── TEXT SHOWN ──

As part of an ongoing series of thought leadership roundtables and webinars we have been hosting with Paul Hastings before, during and after lockdown, we were delighted to finally have an in-person debate at Paul Hastings’ London office in November 2021. We gathered together leading general counsel and Paul Hastings partners to discuss the role the legal team within corporates plays in advising the board on major risks – particularly environmental, social and governance (ESG) concerns – without stifling healthy growth.
The session examined how businesses are facing a significant number of challenges and opportunities, and the senior in-house counsel present discussed some of the specific challenges they are facing, including re-aligning to e-commerce, re-establishing supply chains, taking advantage of excess liquidity to drive strategic M&A, responding to new ESG demands from investors and stakeholders and responding to an evolving legal and regulatory landscape.
Derwin Jenkinson, Paul Hastings: We are here to talk about the role of general counsel and legal heads in balancing growth and risks. To some extent that dual responsibility continues as it always has, ranging across negotiation of M&A transactions and new customer or supplier agreements, to managing contractual and other legal liabilities and compliance functions. But the focus on ESG is having a significant effect on how the role is performed. The duty of directors remains to promote the success of a company for the benefit of its shareholders – and the legal function has a role in supporting that. However, increasingly it falls to legal heads to develop and implement policies that have a broader set of accountability metrics. At the same time market trends such as digitalisation and supply chain management create new challenges and opportunities for the legal function to manage legal risk and support corporate growth.
Alex Leitch, Paul Hastings: I am a litigation lawyer, so I, inevitably, tend to look at things from the perspective of risk rather than growth. From a GC perspective, one of the difficulties as regards ESG is that there are no consistent standards or metrics for developing a compliance programme and working out where traditional compliance programmes intersect with ESG, and trying to make sure that you stay on the right side of the line in relation to any regulatory or civil litigation risk.
Nina Moffatt, Paul Hastings: When I speak to lawyers, the tension that exists is how you create policies and procedures (in areas such as ESG and digitalisation) in a way that gives flexibility to the business, but also acknowledges and safeguards against related risks. This is a really interesting and challenging topic in developing legal areas such as ESG.
Mark McAteer, The In-House Lawyer: How has ESG affected your legal function in the context of supporting growth opportunities for your business?
Gaby Dosanjh-Pahil, SSE: In terms of ESG, SSE has always had a big focus on sustainability and we are leading on the renewables side of things. We had a greenprint that was very similar to the government’s green paper, which was launched after our greenprint, and we also sponsored COP26 as well. SSE is taking the renewable business very seriously and is currently developing the largest offshore wind farm in the world.
From an ESG perspective, the concern for me from a disputes and financial crime perspective is going international, which is something SSE has not previously done. We have a joint venture in Japan at the moment, and we are looking internationally on other aspects as well. We are dealing with different third parties and jurisdictions, so we are trying to get on the front foot in how we manage that escalation of risk.

───

* **WORK TO DO**:
**a.** Reproduce the roundtable text word for word between "Nina Moffatt, Paul" and "such as ESG.", inclusive.
**b.** According to the roundtable text, in which country does SSE currently have a joint venture?

── RECORD SET ──

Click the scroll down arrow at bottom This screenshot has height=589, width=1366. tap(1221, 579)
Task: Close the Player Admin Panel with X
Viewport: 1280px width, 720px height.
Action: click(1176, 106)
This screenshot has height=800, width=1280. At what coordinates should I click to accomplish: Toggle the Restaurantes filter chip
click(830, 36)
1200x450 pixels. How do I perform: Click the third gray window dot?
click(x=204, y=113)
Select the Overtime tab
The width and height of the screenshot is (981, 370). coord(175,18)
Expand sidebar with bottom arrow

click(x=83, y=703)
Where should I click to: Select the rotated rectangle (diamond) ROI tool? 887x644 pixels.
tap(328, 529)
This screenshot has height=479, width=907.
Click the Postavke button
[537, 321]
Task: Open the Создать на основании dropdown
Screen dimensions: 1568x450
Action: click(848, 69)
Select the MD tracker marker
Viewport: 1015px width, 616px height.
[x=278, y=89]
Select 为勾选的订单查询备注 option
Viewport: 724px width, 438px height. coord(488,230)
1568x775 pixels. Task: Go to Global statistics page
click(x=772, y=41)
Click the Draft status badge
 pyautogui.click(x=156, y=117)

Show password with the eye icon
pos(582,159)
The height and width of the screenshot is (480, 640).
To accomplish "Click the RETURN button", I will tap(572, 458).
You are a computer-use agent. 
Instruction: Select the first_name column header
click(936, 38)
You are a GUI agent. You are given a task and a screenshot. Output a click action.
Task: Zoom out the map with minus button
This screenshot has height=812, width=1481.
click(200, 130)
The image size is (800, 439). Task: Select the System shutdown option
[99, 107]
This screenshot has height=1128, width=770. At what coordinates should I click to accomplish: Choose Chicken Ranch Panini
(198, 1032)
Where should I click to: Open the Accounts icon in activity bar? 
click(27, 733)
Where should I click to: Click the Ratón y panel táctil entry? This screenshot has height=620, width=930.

───

* **ANSWER LIST**:
**a.**
Nina Moffatt, Paul Hastings: When I speak to lawyers, the tension that exists is how you create policies and procedures (in areas such as ESG and digitalisation) in a way that gives flexibility to the business, but also acknowledges and safeguards against related risks. This is a really interesting and challenging topic in developing legal areas such as ESG.

**b.** Japan.